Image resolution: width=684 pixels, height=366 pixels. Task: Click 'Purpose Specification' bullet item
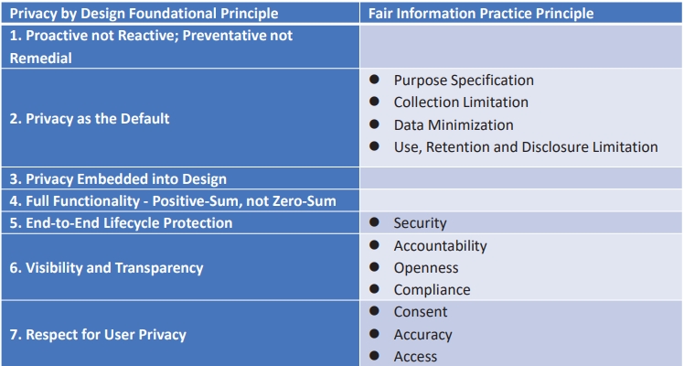[464, 81]
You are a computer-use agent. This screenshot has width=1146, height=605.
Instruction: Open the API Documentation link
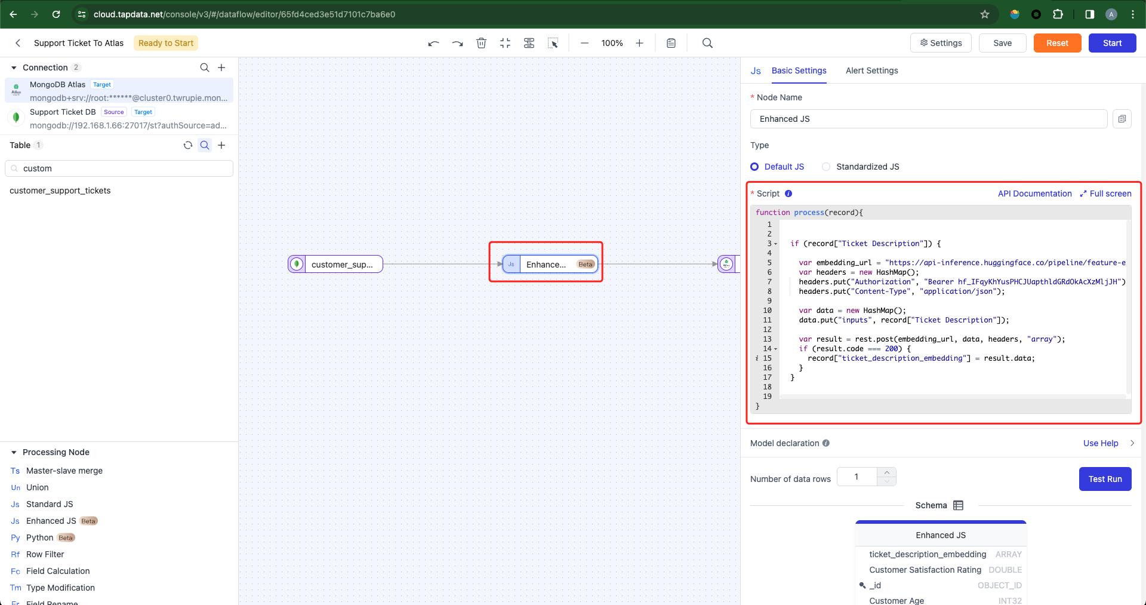coord(1034,194)
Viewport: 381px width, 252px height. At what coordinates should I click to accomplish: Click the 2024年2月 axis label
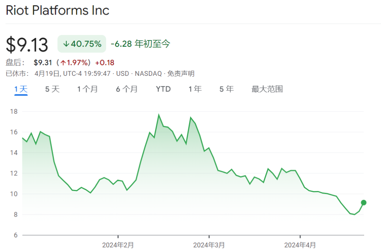(118, 245)
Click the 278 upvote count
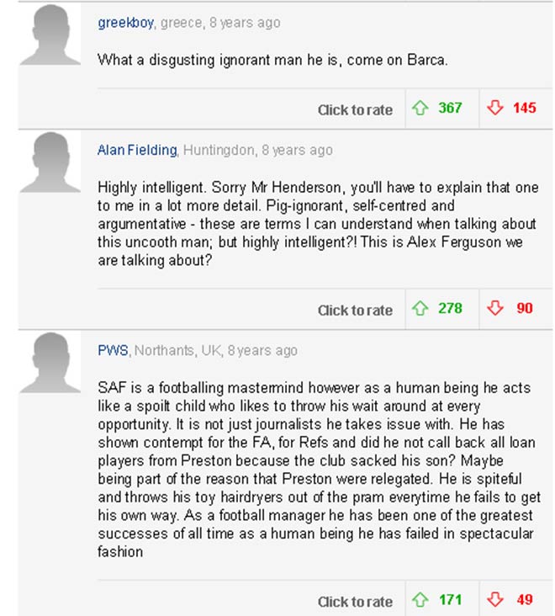Image resolution: width=555 pixels, height=616 pixels. tap(450, 309)
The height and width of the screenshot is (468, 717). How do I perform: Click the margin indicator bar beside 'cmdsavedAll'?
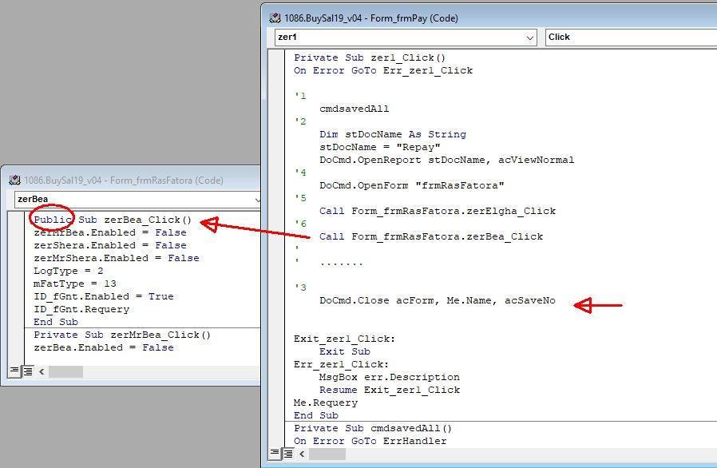[277, 109]
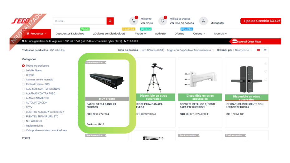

===============

• _INSTRUCTIONS FOR THE TASK_:
Rewrite all the data above, replacing every "screenshot" with "screen capture" and changing nothing else. Leave the pictures out.

• _RESPONSE TO THE TASK_:
Image resolution: width=684 pixels, height=366 pixels. Task: Click 'Purpose Specification' bullet item
[464, 81]
You are a computer-use agent. This screen capture has width=1146, height=605.
Instruction: Open the API Documentation link
coord(1034,194)
Viewport: 381px width, 252px height. At what coordinates should I click to accomplish: Click the 2024年2月 axis label
(118, 245)
Click the 278 upvote count
Image resolution: width=555 pixels, height=616 pixels. tap(450, 309)
The height and width of the screen capture is (468, 717). How do I perform: Click the margin indicator bar beside 'cmdsavedAll'?
[277, 109]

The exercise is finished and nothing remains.